“Merda”, sussurra o Matheus Giannini, meu colega de elenco, da coxia.
As cortinas se abrem e eu encho meu diafragma de ar para expelir a primeira fala do espetáculo:
PUTA QUE PARIU, NÃO AGUENTO MAIS ESSA PORRA!!!
Todos os dias, há uns 4 anos, penso em desistir dessa vida – tenho só 19, ainda dá tempo.
Depois do primeiro foco de luz que ofusca as muitas poltronas vazias, esqueço a péssima bilheteria e a tristeza que dura micro-milésimos: me multiplico novamente e continuo o show.
É muito bizarro o que acontece quando recebo a entidade da personagem no corpo. O Teatro proporciona ao artista uma matemática louca, uma possibilidade ímpar de divisão, multiplicando-nos em três. O ator vira Senhor do seu trabalho, atuando e observando as reações de quem assiste enquanto assiste a si próprio. É Pai, filho e espírito santo – ou quase isso.
Pouco a pouco a platéia me abraça com as risadas. Abraços dos bons, tipo abraço de vó no almoço do final de semana. Eles têm esse poder de abraçar gostoso quando o ator é honesto. Já o Teatro, não. É cheio de não-me-toques. O Teatro é um Deus cruel e nefasto que lhe chuta a cara sempre que encontra uma brecha entre o ego inflado e o início de carreira – mas depois que se conquista espaço na vida desse danado, poucos são os que reclamam de desamor.
1h se passa e eu retomo consciência. Aplausos. Acabou-se mais um dia duro de trabalho. Vejo aquelas pessoas ali nos olhando e me bate uma neura. Será que foi bom ou aplaudiram por pena? Será que eu tô gorda mesmo aqui de branco? Alice voltou ao corpo e quando ela volta, já chega fazendo um estrago no juízo.
Após a retirada da maquiagem e do figurino, olho pro alto com um desejo forte de parafrasear Janine e dizer que “puta que pariu” e que também “não aguento mais essa porra”, mas seguro firme nas minhas próprias mãos e não baixo a minha cabeça.
Ouvi uma vez de um colega de profissão que eu deveria tomar vergonha na cara e não chorar por quem não veio, mas agradecer duas vezes por quem me escolheu, naquela noite pra se emocionar. Essas pessoas saíram de casa pra nos ver. Essas pessoas poderiam estar comendo pizza ou dormindo ou assistindo à uma peça de qualidade duvidosa de um ator-famoso-que-cobra-por-ingresso-o-que-eu-ganho-de-cachê-na-noite, mas escolheram vir nos ver.
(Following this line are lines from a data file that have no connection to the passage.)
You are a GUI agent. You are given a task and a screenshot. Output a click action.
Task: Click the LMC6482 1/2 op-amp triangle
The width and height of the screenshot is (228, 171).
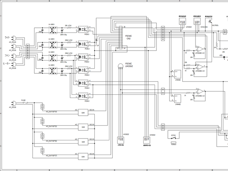200,48
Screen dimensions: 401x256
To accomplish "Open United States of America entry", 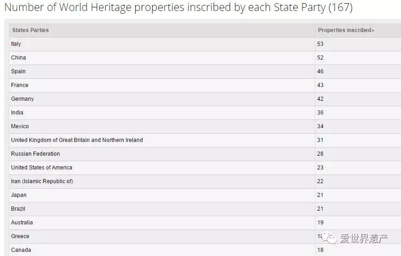I will click(42, 168).
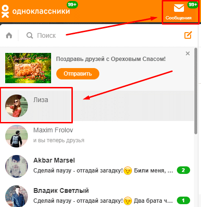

5000 pessoas, 500 pessoas, 50 pessoas… Engulo mais esse sapo e concluo com meu discurso de perdedora esperançosa: “de que vale a casa sempre cheia e o coração vazio?” Uma música de sertanejo universitário, no máximo. E gargalho.
Seja nessa coxia escura, na boca de cena ou até mesmo na cabine de luz, o que é meu está guardado em algum canto desse recinto. Se nada der certo eu faço umas faxinas, vendo uns livros ou almoço com mais frequência na casa da minha avó – de abraço e consolo ela entende.